Dillon calls on other towns for cooperative approach to disposable bag bans and fees

Photo by Liz Copan / Summit Daily archives
DILLON — Dillon Town Council members are resolute about taking plastic bags out of the picture in Dillon, but some officials are wondering if the conversation around bag bans and fees needs to be moved to the broader county perspective.
Dillon started having discussions surrounding plastic bags in May last year, after fifth graders at Dillon Valley Elementary petitioned the town for a plastic grocery bag fee for a school project. The idea stuck, and talks about an outright ban on plastic bags picked up again earlier this year.
The pandemic has slowed action, but council members picked up where they left off at a regular meeting Tuesday afternoon, affirming their desire to ban plastic and place fees on paper bags around town.
“I don’t think we should have plastic bags at all,” council member Kyle Hendricks said. If we have to have paper bags for some amount of time, fine. But other stores do just have cardboard boxes you can take with you if you didn’t bring your own bag. But we don’t need to do any kind of step down. We just need to knock it off and say, ‘No more of this.’”
Dillon isn’t the only town in the county trying to reduce bag usage. In August of last year, Frisco placed a 25-cent fee on all single-use bags. Breckenridge implemented a 10-cent disposable bag fee in 2013 and is starting to put plans in motion for its own plastic ban as soon as fall 2021.
But major questions remain about when exactly Dillon would implement its ban, what type of fee would be placed on paper products and what impacts the changes could have on community members.
Hendricks, who’s been an outspoken proponent of making a hard push toward reusable bags, said he’d like paper bag fees to be as high as $1 in an effort to wean community members off disposable products as quickly as possible.
But some weren’t on board with such a pricey proposition.
“I’m against the expensive part,” council member Jen Barchers said. “That is not OK with me. We need to still be sensitive to people who are on budgets. So I don’t think that’s the answer.”
Others raised concerns about how the secondary effects of policy changes could impact the town’s shops and restaurants, in particular bigger stores like City Market, and said they’d need more input on the potential pitfalls of shifting to primarily paper bags and whether retailers would be able to effectively provide free alternatives like recycled boxes.
Council members voiced that incentivizing stores through rebates on reusable and paper bag sales could be one solution to providing better options.
“Maybe we charge for paper and give some sort of rebate to the store if they offer the boxes,” council member Steven Milroy said. “I don’t know how they account for that, but something like that where there’s an incentive for the store to do the right thing, and that will encourage people to do the right thing.”

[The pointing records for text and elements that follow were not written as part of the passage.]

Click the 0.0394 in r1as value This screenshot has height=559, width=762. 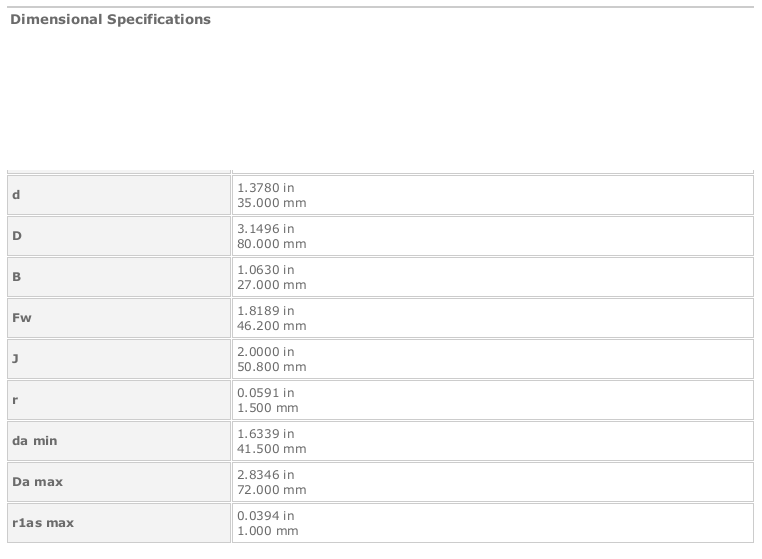[265, 516]
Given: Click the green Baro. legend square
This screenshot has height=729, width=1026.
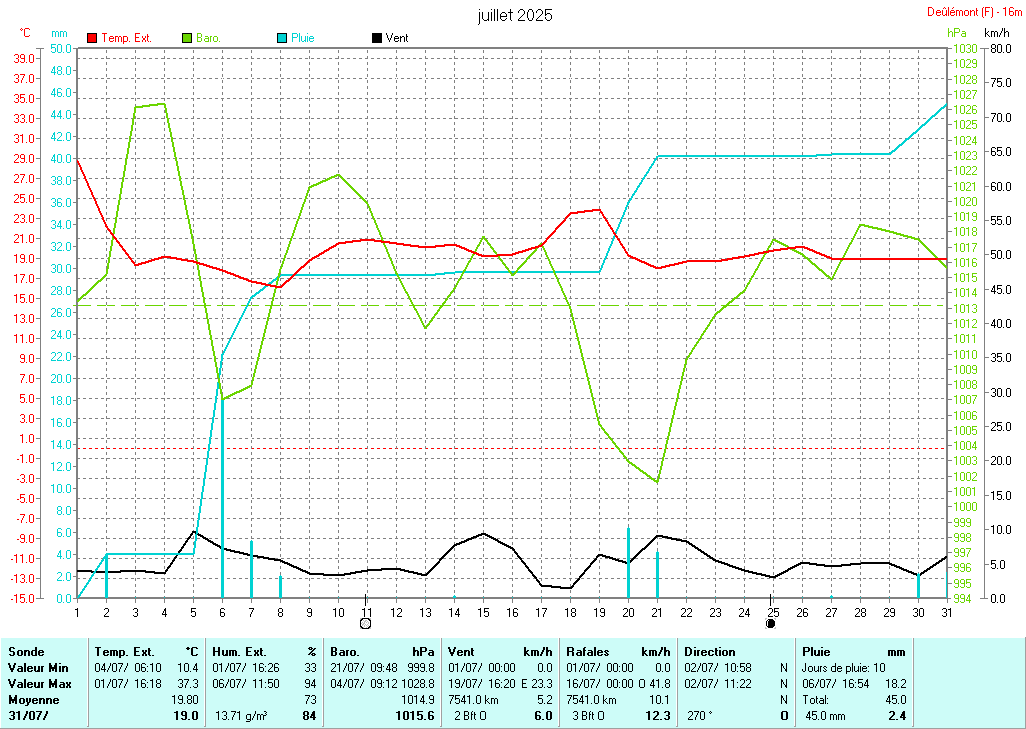Looking at the screenshot, I should [x=187, y=38].
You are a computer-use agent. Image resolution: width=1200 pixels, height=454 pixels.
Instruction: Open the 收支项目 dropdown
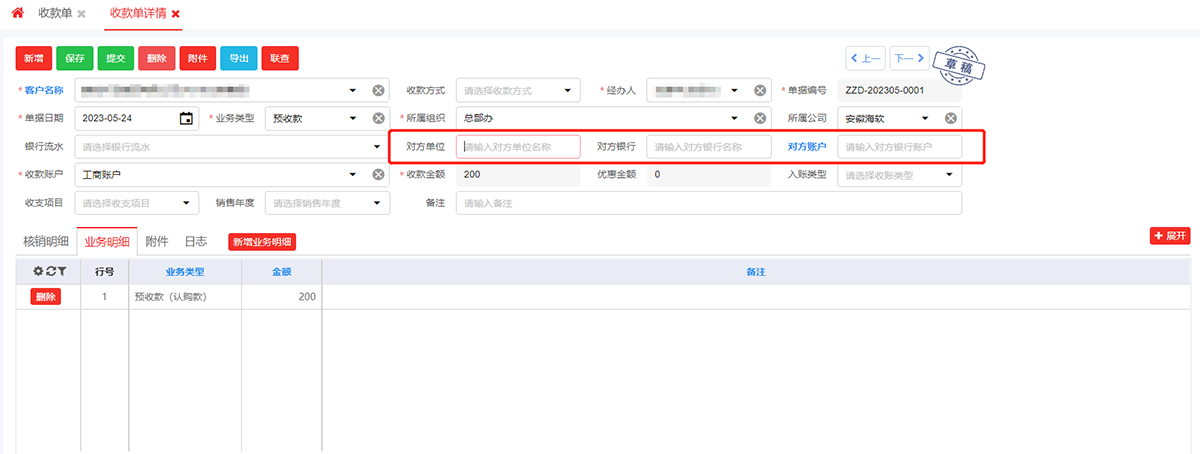186,203
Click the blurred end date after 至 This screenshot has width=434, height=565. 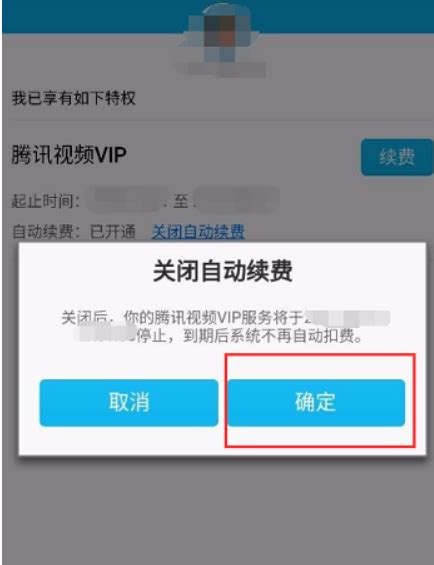(x=238, y=200)
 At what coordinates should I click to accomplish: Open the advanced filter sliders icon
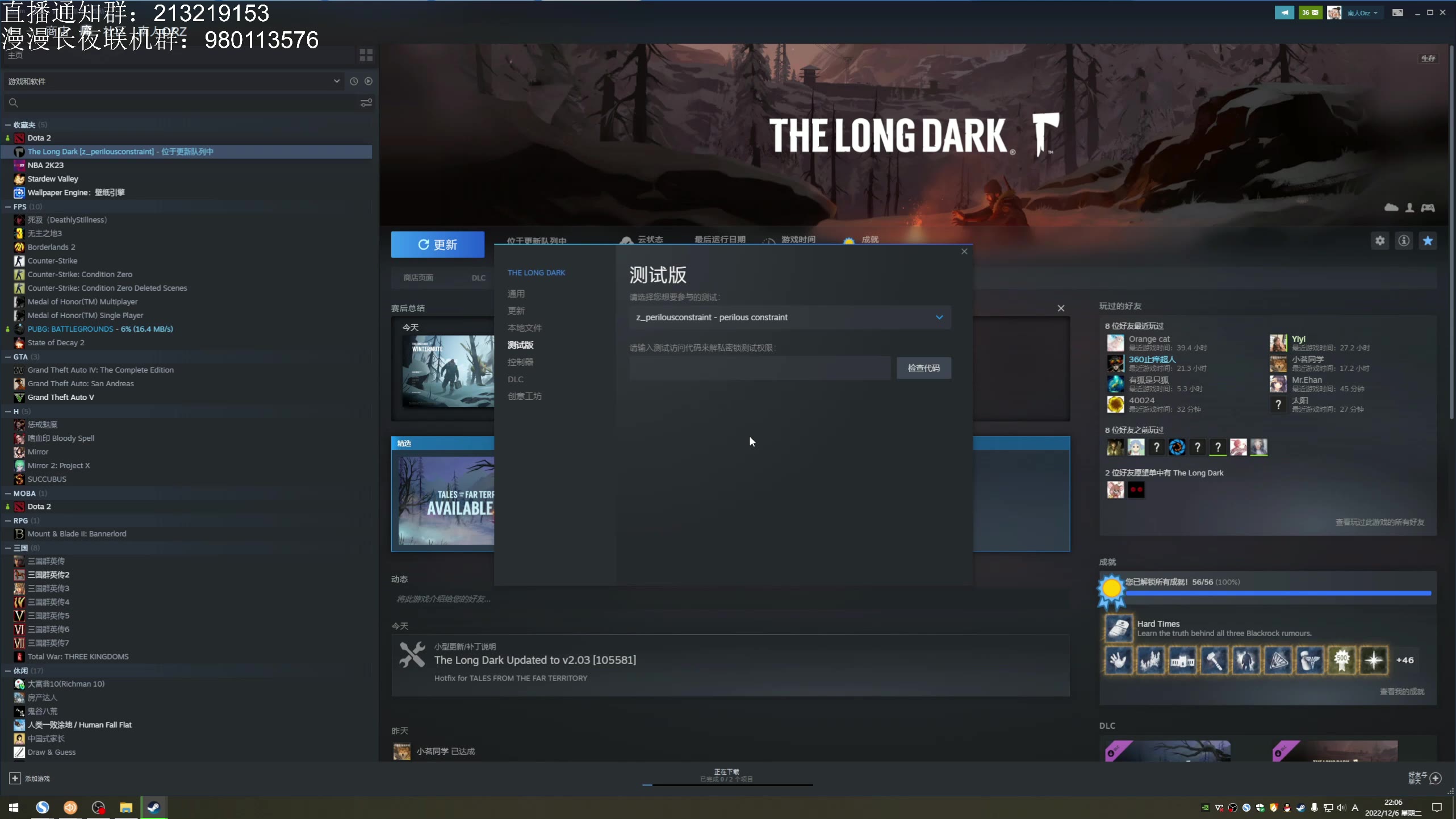366,103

Perhaps most notably, the council raised questions about how a lack of consistency in bag rules in so many different areas of the county would play out with visitors.
Rather than work out the details of their own plans in isolation, the council decided that the best move was to connect with the other towns in the county and work together to bring some cohesion to the different policies.
“Breckenridge is already thinking about this,” said Barchers. “My question is, at a mayors-managers meeting, could this be something that could be a countywide discussion? That way there would be a consistent message for tourists. If that’s the case, we should wait until all the towns are in rough agreement if that discussion is coming up.”
So while changes in bag policies are in the future for Dillon, the greater Summit County community might soon see a more cooperative approach to the issue.
“I think we do need to push people toward using reusable bags and making them available,” council member Karen Kaminski said. “… I think we need to start making strides to change the culture.”